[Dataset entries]
───
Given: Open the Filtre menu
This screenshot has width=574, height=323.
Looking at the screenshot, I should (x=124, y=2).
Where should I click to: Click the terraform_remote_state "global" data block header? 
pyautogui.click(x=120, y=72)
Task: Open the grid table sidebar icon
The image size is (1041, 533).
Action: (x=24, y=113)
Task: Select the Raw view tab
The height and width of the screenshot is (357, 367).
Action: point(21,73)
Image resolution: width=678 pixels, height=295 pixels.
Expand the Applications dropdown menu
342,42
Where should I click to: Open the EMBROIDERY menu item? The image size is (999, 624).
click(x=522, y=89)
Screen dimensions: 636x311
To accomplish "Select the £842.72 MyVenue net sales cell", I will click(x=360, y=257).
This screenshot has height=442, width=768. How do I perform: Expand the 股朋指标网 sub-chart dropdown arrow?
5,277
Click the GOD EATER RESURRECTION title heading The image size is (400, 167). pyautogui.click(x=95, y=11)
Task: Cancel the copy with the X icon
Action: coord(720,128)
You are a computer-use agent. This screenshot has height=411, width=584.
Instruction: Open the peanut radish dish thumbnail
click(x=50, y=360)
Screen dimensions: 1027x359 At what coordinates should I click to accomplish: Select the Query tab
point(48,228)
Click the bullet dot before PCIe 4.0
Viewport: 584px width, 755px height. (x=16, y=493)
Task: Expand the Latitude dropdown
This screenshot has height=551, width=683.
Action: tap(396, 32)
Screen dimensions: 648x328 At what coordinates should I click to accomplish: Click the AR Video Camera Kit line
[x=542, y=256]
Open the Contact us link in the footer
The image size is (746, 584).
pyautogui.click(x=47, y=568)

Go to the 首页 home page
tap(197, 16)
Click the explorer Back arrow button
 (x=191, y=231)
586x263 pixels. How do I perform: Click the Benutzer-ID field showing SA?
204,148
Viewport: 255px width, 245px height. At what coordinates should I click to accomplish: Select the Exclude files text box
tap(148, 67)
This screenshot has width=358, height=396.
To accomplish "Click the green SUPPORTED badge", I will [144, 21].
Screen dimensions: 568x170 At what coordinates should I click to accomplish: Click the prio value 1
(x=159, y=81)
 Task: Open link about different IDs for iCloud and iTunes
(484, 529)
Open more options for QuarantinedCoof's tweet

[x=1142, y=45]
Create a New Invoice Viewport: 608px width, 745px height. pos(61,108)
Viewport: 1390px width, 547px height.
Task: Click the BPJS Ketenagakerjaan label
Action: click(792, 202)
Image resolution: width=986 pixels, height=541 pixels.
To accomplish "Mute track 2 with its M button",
───
§ **Required work**:
A reply that repeats all the data exactly is required.

§ **Task result**:
Given: Open the Filtre menu
This screenshot has width=574, height=323.
Looking at the screenshot, I should (x=124, y=2).
Where should I click to: Click the terraform_remote_state "global" data block header? 
pyautogui.click(x=120, y=72)
Task: Open the grid table sidebar icon
The image size is (1041, 533).
Action: (x=24, y=113)
Task: Select the Raw view tab
The height and width of the screenshot is (357, 367).
Action: point(21,73)
Image resolution: width=678 pixels, height=295 pixels.
Expand the Applications dropdown menu
342,42
Where should I click to: Open the EMBROIDERY menu item? The image size is (999, 624).
click(x=522, y=89)
Screen dimensions: 636x311
To accomplish "Select the £842.72 MyVenue net sales cell", I will click(x=360, y=257).
This screenshot has height=442, width=768. How do I perform: Expand the 股朋指标网 sub-chart dropdown arrow?
5,277
Click the GOD EATER RESURRECTION title heading The image size is (400, 167). pyautogui.click(x=95, y=11)
Task: Cancel the copy with the X icon
Action: coord(720,128)
You are a computer-use agent. This screenshot has height=411, width=584.
Instruction: Open the peanut radish dish thumbnail
click(x=50, y=360)
Screen dimensions: 1027x359 At what coordinates should I click to accomplish: Select the Query tab
point(48,228)
Click the bullet dot before PCIe 4.0
Viewport: 584px width, 755px height. (x=16, y=493)
Task: Expand the Latitude dropdown
This screenshot has height=551, width=683.
Action: tap(396, 32)
Screen dimensions: 648x328 At what coordinates should I click to accomplish: Click the AR Video Camera Kit line
[x=542, y=256]
Open the Contact us link in the footer
The image size is (746, 584).
pyautogui.click(x=47, y=568)

Go to the 首页 home page
tap(197, 16)
Click the explorer Back arrow button
 (x=191, y=231)
586x263 pixels. How do I perform: Click the Benutzer-ID field showing SA?
204,148
Viewport: 255px width, 245px height. At what coordinates should I click to accomplish: Select the Exclude files text box
tap(148, 67)
This screenshot has width=358, height=396.
To accomplish "Click the green SUPPORTED badge", I will [144, 21].
Screen dimensions: 568x170 At what coordinates should I click to accomplish: Click the prio value 1
(x=159, y=81)
 Task: Open link about different IDs for iCloud and iTunes
(484, 529)
Open more options for QuarantinedCoof's tweet

[x=1142, y=45]
Create a New Invoice Viewport: 608px width, 745px height. pos(61,108)
Viewport: 1390px width, 547px height.
Task: Click the BPJS Ketenagakerjaan label
Action: click(792, 202)
Image resolution: width=986 pixels, height=541 pixels.
To accomplish "Mute track 2 with its M button",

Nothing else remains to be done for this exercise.